## EXERCISE REQUIREMENTS
Only the number is wanted: how many lines in the material below contain "with".

Start of DATA FOR ANALYSIS

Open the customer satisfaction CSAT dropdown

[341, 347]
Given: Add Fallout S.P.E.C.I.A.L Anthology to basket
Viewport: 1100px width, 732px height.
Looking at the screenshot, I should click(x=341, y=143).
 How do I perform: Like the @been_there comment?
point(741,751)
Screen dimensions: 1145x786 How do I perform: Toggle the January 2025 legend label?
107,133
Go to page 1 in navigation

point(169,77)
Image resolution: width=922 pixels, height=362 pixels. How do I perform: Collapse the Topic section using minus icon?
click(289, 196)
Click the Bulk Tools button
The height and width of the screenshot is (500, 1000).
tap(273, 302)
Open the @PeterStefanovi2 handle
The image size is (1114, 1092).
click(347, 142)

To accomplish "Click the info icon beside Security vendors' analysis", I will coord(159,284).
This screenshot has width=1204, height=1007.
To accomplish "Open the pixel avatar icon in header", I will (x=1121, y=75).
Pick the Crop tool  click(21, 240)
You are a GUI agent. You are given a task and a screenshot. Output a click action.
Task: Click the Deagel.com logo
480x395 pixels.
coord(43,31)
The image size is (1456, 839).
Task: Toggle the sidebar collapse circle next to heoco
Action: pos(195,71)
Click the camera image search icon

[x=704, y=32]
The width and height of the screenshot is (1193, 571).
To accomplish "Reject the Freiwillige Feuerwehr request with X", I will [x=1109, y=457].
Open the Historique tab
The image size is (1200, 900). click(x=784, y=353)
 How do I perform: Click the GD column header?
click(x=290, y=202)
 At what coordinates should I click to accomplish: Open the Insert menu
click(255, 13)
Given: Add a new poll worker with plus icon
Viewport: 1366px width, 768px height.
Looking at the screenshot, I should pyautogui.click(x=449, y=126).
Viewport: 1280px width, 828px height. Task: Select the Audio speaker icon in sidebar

End of DATA FOR ANALYSIS

## TASK OUTPUT
2